▶ **ABOUT THIS TASK**:
In the listing below, find each line that holds the string "Given" and copy it.

▶ **DATA**:
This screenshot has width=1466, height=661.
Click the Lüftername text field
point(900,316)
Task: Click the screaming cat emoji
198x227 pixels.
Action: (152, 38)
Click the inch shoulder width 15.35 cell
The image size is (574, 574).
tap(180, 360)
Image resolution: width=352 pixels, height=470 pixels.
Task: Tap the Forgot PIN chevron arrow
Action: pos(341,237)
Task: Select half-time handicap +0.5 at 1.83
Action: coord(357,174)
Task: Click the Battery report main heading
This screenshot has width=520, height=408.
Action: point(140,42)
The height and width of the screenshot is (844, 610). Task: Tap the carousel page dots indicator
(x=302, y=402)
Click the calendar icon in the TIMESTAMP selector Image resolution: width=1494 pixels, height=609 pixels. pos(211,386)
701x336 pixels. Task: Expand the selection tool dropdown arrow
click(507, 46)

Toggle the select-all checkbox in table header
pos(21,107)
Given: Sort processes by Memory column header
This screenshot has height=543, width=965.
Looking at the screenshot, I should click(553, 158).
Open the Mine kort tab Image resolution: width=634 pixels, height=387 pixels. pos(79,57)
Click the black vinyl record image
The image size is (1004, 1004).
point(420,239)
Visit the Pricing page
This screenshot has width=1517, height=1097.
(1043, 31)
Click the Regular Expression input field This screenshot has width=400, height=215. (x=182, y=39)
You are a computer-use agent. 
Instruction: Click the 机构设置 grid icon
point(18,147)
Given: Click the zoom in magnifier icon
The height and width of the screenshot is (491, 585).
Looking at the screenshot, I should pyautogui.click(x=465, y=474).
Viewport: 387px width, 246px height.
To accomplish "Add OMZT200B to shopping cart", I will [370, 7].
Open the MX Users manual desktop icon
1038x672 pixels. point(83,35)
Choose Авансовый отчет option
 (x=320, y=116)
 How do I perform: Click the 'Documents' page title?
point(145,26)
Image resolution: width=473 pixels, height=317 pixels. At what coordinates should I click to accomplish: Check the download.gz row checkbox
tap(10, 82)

▶ **WRITTEN ANSWER**:
Given: Sort processes by Memory column header
Given: Click the zoom in magnifier icon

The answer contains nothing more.